Let the beauty we love be what we do.
There are a hundred ways to kneel and kiss the ground.
I love the phrase, “Let the beauty we love be what we do.” It expresses a sense of completeness that we have when we work on something we love. I had such a feeling when I was on the Court. I believe it is something we all strive to obtain with varying degrees of success. I am trying now to recapture that sense of wholeness. I can’t return to the Court, but as Rumi says, “There are a hundred ways….”
That said, the image I focus on today is the awakening empty and frightened. Rumi counsels to take down the musical instrument. I remember listening to Kelley working through her teenaged anxieties by playing the piano. She would come upstairs after such a session with a look of total peace. I have had friends who instinctively knew that they needed to pick up the guitar, the violin, or simply bang on the drums until they had worked through their loneliness or fears. I notice now that many athletes wear headphones or ear pieces listening to music before the game or event. Do you think that is what Rumi meant or perhaps he is saying something else? What about those poor souls like me who have a tin ear, and no ability to even play the harmonica? Perhaps, Rumi would answer my question by saying. There are many ways to make music and an instrument is but one, “There are a hundred ways….”
Your Friend, Webb
Webb,
I love that Rumi quote! And it reminds me of a quote from Gandhi: “Be the change you wish to see in the world.” The other side of those two quotes is that space that is all to familiar to most of us – the “not good enough”, “not lovable”, “looking stupid” part of us that holds us back, keeps us tied in knots, limits who we can become. And, of course, that person is the creation of our ego, a force that tries to protect us from getting hurt, from failing and is based on the perceptions of our very young childhood.

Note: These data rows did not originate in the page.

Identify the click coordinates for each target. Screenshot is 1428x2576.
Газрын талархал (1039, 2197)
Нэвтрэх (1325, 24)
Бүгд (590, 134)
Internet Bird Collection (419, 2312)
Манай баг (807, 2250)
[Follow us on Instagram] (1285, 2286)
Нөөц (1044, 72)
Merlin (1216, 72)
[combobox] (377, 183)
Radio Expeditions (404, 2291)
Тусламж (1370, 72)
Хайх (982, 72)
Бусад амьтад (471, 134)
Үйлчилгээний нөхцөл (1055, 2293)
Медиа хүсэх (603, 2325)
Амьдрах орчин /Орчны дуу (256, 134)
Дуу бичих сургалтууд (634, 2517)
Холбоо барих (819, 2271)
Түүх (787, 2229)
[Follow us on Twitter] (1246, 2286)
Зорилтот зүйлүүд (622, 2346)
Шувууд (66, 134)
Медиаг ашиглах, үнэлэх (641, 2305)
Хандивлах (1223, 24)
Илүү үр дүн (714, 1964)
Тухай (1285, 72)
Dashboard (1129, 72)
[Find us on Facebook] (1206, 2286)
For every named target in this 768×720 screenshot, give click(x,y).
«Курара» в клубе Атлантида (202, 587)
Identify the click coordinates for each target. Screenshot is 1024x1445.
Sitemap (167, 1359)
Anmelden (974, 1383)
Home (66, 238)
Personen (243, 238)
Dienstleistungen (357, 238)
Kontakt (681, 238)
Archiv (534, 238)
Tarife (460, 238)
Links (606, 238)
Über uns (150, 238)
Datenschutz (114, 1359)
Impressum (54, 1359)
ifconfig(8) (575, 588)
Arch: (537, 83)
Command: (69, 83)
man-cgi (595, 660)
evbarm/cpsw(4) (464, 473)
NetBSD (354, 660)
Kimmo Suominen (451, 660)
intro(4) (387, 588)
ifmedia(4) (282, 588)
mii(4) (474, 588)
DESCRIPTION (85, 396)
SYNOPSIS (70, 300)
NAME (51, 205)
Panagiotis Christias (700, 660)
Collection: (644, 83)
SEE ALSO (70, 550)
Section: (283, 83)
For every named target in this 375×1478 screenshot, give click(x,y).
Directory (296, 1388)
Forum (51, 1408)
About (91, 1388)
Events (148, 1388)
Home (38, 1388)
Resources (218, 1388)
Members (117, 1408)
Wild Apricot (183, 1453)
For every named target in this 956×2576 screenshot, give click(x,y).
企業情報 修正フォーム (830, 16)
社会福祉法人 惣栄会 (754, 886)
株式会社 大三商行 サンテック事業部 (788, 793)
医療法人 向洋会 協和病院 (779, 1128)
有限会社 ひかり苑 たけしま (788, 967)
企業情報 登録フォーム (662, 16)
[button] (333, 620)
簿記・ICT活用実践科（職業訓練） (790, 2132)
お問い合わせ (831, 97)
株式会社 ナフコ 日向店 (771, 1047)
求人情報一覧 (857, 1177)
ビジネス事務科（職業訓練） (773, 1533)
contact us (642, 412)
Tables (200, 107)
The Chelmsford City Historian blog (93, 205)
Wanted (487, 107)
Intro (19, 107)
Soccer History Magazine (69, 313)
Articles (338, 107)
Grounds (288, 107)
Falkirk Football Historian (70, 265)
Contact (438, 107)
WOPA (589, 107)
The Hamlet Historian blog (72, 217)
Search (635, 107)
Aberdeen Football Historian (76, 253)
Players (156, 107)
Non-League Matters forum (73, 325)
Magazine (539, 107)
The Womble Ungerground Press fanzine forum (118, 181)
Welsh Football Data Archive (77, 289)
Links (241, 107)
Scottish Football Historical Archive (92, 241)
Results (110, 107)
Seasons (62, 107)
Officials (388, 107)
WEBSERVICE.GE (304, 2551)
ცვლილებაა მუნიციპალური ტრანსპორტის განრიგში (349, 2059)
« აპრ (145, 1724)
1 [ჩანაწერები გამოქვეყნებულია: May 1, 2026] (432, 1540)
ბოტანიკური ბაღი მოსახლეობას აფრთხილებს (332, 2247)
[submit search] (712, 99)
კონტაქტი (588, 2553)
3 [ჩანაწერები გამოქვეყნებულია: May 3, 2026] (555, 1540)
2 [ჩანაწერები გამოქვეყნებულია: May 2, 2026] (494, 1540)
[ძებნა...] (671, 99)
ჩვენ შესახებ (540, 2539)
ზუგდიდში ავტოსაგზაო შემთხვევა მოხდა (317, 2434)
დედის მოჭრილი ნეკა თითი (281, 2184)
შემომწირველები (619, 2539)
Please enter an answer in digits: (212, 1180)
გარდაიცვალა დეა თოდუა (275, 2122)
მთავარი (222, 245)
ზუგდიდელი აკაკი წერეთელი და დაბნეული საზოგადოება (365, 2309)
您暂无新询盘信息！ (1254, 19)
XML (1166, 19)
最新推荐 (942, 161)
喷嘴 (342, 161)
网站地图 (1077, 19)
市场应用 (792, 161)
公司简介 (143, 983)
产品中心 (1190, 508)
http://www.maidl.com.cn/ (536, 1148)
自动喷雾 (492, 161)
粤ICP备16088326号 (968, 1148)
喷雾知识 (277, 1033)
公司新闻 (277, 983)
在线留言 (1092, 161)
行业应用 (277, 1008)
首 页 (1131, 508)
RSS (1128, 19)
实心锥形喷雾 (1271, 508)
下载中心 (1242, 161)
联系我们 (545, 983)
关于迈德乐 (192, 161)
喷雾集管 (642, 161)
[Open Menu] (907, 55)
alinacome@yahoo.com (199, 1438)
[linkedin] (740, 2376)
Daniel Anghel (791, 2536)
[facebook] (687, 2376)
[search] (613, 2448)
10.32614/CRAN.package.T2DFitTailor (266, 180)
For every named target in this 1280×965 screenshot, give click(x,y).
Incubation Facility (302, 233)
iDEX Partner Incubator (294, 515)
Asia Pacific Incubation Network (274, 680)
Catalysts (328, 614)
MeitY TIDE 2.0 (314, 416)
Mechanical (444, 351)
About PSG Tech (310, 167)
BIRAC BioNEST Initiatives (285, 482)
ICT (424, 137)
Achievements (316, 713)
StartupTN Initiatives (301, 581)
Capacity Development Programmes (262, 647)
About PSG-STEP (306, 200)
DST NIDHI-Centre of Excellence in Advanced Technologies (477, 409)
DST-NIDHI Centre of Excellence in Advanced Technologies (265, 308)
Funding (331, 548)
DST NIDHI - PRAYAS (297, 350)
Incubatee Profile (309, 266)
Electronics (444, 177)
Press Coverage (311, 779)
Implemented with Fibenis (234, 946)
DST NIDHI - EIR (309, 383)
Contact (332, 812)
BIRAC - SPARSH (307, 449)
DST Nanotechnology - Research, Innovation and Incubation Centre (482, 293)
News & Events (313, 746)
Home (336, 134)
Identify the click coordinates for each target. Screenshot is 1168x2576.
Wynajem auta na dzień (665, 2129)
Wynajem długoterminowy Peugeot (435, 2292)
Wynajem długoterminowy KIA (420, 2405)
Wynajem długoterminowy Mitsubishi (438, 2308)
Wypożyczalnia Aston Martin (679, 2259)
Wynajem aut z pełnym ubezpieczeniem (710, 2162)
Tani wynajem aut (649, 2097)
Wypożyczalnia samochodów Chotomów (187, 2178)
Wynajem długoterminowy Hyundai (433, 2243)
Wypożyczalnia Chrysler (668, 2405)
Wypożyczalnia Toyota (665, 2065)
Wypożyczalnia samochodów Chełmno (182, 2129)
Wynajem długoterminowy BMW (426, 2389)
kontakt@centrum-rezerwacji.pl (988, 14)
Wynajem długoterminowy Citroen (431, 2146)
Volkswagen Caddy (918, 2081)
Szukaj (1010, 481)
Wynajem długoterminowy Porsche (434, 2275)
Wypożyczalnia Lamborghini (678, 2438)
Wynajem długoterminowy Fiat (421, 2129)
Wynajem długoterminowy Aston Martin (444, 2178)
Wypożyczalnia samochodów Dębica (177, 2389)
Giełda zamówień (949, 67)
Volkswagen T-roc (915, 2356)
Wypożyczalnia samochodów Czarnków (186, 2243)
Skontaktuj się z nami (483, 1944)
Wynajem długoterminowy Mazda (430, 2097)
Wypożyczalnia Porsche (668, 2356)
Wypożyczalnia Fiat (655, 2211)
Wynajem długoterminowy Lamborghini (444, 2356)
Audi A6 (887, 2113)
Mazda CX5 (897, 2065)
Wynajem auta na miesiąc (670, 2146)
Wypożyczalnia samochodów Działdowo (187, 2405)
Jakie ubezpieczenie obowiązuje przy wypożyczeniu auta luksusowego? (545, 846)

I’m reading a book, Awakening”, by a Sufi, Pir Vilayat Inayat Khan. He says “the ego is a false notion of what we are. ….(M)ost of us, as we struggle through life, attempt to derive our strength solely from our self-image as a separate ego — a source of weakness that ultimately compounds our problems. … (T)here is a tendency to fall back on the ego, resorting to its inadequate strategies of defenses, denial, or wishful thinking.”
I am working literally every day –sometimes more effectively than others– to calm the ego through a set of spiritual practices, readings, setting intentions, being on my breath, and being in service. I turn 70 in a couple weeks, and you’d think I’d have figured this out by now… ooops, that was my sneaky ego….
tom
Tom just reading your post brings me calm. Thanks. Webb
Dad – I really enjoy this post. I especially love the quote that you highlighted, but I also focused on “Don’t open the study and read a book, play a musical instrument.” I think this challenges the reader to do something different than their normal routine. A study is not just for reading, but for studying something that you love. I think the Sufi writer is encouraging us to use our space to do something that we love in one hundred different ways, and to fill our emptiness with love as well.
Thank You Kelley. Nice thoughts. Dad.